Образ одного из величайших пророков Аллаха – Ибрагима – затрагивается И. Буниным не единожды:
Сафия, проснувшись, заплетает ловкой
Голубой рукою пряди черных кос:
«Все меня ругают, Магомет, жидовкой», –
Говорит сквозь слезы, не стирая слез.
Магомет, с усмешкой и любовью глядя,
Отвечает кротко: «Ты скажи им, друг:
Авраам – отец мой, Моисей – мой дядя,
Магомет – супруг».
Речь тут идет о супруге пророка Мухаммада – Сафийат бинту Хуйайй бну Ахтаб, дочери вождя иудейского племени Бану ан-Надир, именуемого авторитетным историком Ибн Хишамом (VIII в.) «враг Аллаха». После свадебной ночи с ней посланник, увидев у шатра одного из своих сподвижников, опоясоннаго мечом, поинтересовался причиной этого. На что получил ответ: «О Посланник Аллаха! Я боялся, что эта женщина может что-нибудь сделать с тобой. Ведь ты убил ее отца и ее мужа, истребил ее народ, и еще недавно она была неверующей! Так вот, я испугался за твою жизнь».
Также говорится, что когда пророк поинтересовался у Аиши ее мнением о Сафийе (после того, как она посмотрела на нее), Аиша сказала: «Я увидела иудейку». На что посланник произнес: «Не говори так, ибо она приняла Ислам, и Ислам ее хорош!».
Сложно сказать, какую информацию взял за основу И. Бунин для вышепроцитированного стихотворения, но, без сомнений, интересовался Исламом он досконально. В свете же приведенного им ответа Мухаммеда Сафийе можно увидеть очередное ратование поэта за единство Бога. По словам профессора кафедры русской и зарубежной литературы Самарского госуниверситета Геннадия Карпенко, в этом стихотворении И. Бунин тонко передал «чувства духовно-кровного родства пророка с ветхозаветным прошлым», что является одной из направляющих его «концепции единства всего человечества».

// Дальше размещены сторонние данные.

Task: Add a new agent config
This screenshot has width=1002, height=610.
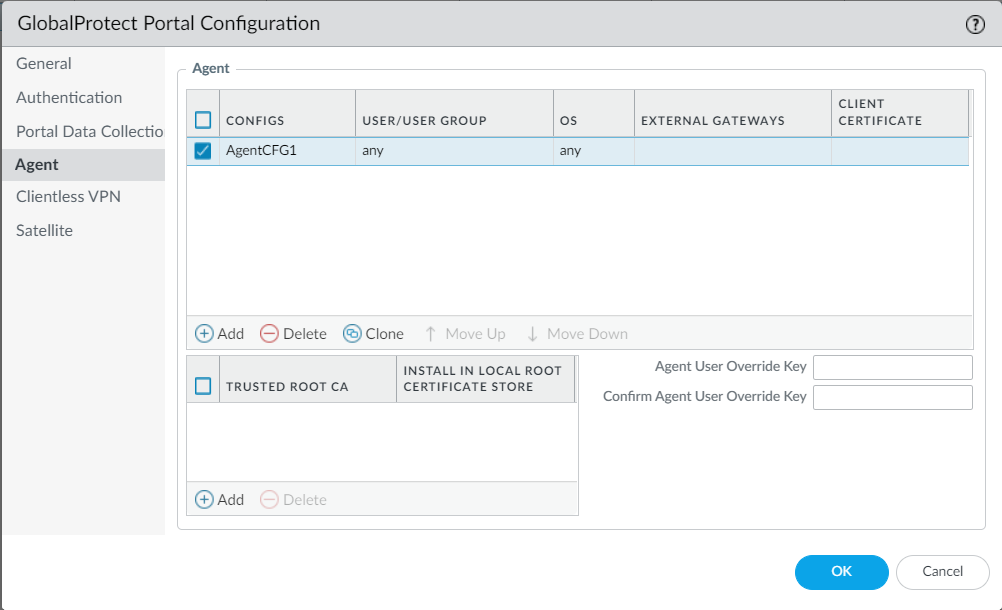Action: [219, 334]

Действительно, нельзя не согласиться, что в данном произведении все человечество предстает потомственной линии Авраама. А разве не Откровение свидетельствует о ниспослании Мухаммаду Корана «с истиной в подтверждение того, что было до него», а именно, доведения до индивидов Таурата (Торы) и Инджила (Евангелие), «которые прежде были руководством для людей»? («Семейство Имрана»: 3).
Как бы то ни было, судя по его стихотворным строчкам, И. Бунин в буквальном смысле впитал в себя «исламский почерк», пропустив эту религию через свой внутренний мир. В этом контексте видная русская поэтесса и писательница, драматург и литературный критик Зинаида Гиппиус констатировала: «Бунин знал и видел то, что шире России. А лишь видя и любя это всемирное, вечное, жизнь в ее тайнах, – можно понимать и жизнь своей земли».
Непосредственно же прекрасный писатель и поэт отмечал, что он «навсегда проникся глубочайшим чувством истинно-божественного смысла и значения земных и небесных красок». Подводя итоги предоставленного мне жизнью, резюмировал он, в этом я вижу один из важнейших итогов.
Мы же, со своей стороны, в очередной раз восхитимся многоцветием и человечностью Ислама, на протяжении своего существования приводящего к Истине все новых и новых последователей.